Ganz abgesehen von der Wut und Empörung, die diese Tatsache an sich hervorruft, wollen wir einige Anmerkungen dazu an die Bevölkerung richten: Die Frau, die sich die Nahrungsmittel nahm, tat das, was augenscheinlich in Zukunft eine Menge Leute unserer Klasse werden tun müssen. Trotz aller Anstrengungen und trotz lebenslanger Arbeit sind sie an ihrem Lebensabend nicht in der Lage mit Würde zu Überleben. Es macht an diesem Punkt keinerlei Sinn auf das menschliche Antlitz des Staatsapparrates zu hoffen. Denn das gehört nicht zu seinen Aufgaben. Noch weniger Sinn macht es, von einem multinationalen Konzern Mitgefühl zu erwarten. Mitgefühl bringt kein Geld, erwirtschaftet keinen Profit. Wir sagen, dass wir uns von einem System befreien müssen, das Menschen im Alter dazu zwingt, für ein Stück Brot zu Dieben und Diebinnen zu werden. Es klingt abgedroschen, ist es aber leider nicht. Sogar in einem westlichen Land im Jahr 2022 bleibt der wichtigste Kampf derjenige, eine Gesellschaft zu erschaffen, in der kein Mensch gezwungen ist zu stehlen, um zu essen.
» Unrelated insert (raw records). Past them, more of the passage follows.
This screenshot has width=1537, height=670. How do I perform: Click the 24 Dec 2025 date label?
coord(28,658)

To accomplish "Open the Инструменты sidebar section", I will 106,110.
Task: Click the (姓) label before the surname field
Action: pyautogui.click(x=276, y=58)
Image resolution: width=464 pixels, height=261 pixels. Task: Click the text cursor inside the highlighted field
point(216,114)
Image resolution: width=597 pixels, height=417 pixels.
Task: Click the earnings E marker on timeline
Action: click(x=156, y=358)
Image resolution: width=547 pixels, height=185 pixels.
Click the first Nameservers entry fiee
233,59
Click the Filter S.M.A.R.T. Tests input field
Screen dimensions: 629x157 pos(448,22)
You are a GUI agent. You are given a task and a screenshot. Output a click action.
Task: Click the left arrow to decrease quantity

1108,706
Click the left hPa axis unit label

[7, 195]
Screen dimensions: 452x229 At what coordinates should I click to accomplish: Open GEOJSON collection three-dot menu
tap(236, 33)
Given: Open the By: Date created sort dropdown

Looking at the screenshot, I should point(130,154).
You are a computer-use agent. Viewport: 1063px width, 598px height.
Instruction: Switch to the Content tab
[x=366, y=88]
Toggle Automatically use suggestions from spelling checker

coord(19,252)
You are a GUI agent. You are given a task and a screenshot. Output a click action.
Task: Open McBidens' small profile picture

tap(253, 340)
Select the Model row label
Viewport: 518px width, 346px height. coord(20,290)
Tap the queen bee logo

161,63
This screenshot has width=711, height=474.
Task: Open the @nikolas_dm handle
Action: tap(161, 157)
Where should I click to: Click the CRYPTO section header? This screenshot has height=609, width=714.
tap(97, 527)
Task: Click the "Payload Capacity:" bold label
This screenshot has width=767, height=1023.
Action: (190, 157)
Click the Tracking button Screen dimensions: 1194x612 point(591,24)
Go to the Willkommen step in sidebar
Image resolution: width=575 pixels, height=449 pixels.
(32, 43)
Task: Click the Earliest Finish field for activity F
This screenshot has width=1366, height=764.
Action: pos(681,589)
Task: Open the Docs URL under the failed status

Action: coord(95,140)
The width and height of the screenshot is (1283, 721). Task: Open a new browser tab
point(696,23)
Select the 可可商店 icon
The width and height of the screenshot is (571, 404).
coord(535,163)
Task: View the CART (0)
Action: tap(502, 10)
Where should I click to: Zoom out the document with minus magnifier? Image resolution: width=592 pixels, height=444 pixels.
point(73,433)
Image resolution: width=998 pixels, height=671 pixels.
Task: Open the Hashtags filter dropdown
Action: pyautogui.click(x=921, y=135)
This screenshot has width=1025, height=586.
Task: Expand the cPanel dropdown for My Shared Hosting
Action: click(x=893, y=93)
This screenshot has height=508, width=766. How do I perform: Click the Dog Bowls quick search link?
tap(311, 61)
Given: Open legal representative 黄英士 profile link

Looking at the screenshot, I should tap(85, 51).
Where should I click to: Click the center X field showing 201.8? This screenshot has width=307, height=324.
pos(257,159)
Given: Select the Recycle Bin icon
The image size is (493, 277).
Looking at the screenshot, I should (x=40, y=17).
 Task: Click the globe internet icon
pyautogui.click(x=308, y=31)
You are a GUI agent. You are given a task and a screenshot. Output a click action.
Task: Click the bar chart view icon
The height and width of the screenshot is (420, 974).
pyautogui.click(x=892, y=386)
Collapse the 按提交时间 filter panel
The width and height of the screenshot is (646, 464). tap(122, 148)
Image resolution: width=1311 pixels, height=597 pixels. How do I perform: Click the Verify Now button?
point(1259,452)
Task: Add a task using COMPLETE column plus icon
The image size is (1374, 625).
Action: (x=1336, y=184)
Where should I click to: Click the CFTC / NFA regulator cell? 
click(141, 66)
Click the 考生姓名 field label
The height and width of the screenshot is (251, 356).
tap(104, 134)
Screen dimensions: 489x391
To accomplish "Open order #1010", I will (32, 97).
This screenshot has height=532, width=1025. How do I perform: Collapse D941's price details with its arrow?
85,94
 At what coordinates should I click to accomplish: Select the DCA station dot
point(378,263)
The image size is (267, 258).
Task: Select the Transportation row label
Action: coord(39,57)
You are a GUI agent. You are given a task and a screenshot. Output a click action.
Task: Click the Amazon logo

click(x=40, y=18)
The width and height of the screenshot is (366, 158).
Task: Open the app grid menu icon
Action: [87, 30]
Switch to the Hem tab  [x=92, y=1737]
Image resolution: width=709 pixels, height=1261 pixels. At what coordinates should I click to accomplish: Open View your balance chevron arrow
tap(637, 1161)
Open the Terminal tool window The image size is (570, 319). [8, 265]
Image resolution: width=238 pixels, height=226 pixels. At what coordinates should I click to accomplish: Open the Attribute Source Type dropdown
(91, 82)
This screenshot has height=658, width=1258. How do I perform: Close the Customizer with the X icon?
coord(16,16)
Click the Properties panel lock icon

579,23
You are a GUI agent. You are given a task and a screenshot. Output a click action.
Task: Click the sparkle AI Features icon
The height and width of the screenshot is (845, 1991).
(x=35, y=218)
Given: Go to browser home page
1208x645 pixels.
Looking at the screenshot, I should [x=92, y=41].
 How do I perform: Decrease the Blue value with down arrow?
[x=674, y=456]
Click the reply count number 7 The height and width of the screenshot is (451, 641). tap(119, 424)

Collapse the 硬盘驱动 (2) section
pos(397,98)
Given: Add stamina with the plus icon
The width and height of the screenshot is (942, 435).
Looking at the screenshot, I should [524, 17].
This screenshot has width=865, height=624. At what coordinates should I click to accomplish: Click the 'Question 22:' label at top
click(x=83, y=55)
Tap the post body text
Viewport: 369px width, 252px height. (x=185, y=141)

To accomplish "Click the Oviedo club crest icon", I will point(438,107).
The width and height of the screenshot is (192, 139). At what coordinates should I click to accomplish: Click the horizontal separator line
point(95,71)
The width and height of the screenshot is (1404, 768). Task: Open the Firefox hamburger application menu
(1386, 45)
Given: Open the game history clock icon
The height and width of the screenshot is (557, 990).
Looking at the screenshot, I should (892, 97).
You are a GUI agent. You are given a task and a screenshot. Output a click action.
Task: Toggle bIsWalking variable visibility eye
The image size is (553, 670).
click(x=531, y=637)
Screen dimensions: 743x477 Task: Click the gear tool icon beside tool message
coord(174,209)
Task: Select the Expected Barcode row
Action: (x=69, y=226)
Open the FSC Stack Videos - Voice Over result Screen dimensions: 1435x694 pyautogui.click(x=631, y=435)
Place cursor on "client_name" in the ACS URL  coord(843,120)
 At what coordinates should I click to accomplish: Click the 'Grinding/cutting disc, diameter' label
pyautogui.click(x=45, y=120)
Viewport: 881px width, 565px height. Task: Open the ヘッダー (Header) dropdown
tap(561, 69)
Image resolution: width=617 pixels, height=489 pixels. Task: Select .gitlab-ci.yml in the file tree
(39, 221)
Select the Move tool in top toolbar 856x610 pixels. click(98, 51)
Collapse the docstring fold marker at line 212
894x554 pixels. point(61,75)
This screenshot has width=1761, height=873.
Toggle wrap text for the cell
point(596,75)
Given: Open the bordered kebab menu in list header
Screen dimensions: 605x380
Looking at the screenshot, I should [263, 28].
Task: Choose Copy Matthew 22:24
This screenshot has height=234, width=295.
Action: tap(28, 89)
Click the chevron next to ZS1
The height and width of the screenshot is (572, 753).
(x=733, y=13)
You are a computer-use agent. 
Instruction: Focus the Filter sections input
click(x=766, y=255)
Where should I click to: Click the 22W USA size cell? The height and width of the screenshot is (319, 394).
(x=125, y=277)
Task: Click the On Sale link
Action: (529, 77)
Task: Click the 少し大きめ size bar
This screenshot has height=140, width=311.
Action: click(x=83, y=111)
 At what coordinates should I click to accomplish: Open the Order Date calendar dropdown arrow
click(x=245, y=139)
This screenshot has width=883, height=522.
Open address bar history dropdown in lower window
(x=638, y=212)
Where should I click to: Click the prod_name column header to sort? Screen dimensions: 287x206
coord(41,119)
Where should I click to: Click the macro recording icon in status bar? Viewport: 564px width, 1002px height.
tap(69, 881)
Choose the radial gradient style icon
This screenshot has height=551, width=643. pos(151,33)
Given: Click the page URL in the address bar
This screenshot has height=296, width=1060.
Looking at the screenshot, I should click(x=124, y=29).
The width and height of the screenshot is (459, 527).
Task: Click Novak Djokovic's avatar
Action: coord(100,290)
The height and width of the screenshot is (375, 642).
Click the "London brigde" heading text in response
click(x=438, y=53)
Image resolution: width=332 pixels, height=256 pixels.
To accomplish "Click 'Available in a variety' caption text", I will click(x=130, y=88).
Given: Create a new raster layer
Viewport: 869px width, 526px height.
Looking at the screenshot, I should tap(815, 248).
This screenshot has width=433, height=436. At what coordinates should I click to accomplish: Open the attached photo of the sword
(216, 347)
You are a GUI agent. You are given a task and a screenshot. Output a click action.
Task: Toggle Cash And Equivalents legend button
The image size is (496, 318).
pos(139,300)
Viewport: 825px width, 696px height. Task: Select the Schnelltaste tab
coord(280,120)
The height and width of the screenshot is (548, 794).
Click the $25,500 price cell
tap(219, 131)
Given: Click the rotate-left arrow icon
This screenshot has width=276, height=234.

Letztendlich wurde die Anzeige von Lidl nach Intervention des bekannten Regierungsclowns Ádonis Georgiádis zurückgezogen. Erst die „persönliche Einmischung“ des „Herrschers“ brachte den Konzern dazu, das offensichtliche zu akzeptieren. Es handelt sich hier um den gleichen kommunikativen Trick, den Regierungschef Mitsotákis vor zwei Wochen anwendete, als er den vom Schnee in ihren Autos auf der Athener Stadtautobahn Eingeschlossenen Entschädigungen versprach. Es ist die Politik so genannter Erretter und „Beschützer der Schwachen“ durch die Privilegierten und „Prinzen“ und zwar immer nur dann, wenn viele beginnen sich zu empören. Überzeugt wird durch die kommunikative Verarschung niemand mehr, wer sich ihrer und warum bedient ist sonnenklar. Denn auch wenn die Tatsache erfreulich ist, dass die arme alte Frau um eine Gerichtsverhandlung und eine Verurteilung wegen des Diebstahls von Lebensmitteln im Wert weniger Euro herumkam, bleibt das eigentliche Problem bestehen. Was wird die Frau morgen essen? Wie werden zehntausende, wenn nicht hunderttausende „alte müde Ackergäule“ unserer Klasse überleben?
Was die elenden Gestalten von Lidl betrifft, die Inhaber und leitenden Angestellten, so möchten wir die daran erinnern, dass sie zwar gegenüber Lebensmittel stehlenden Großmüttern unerbittlich sein können; dass es jedoch auch andere Menschen hier draußen gibt, gefährlichere als arme alte Omas, und dass es deren Politik ist, mit direkten Aktionen und ganz praktisch auf jede Klassenschweinerei zu reagieren.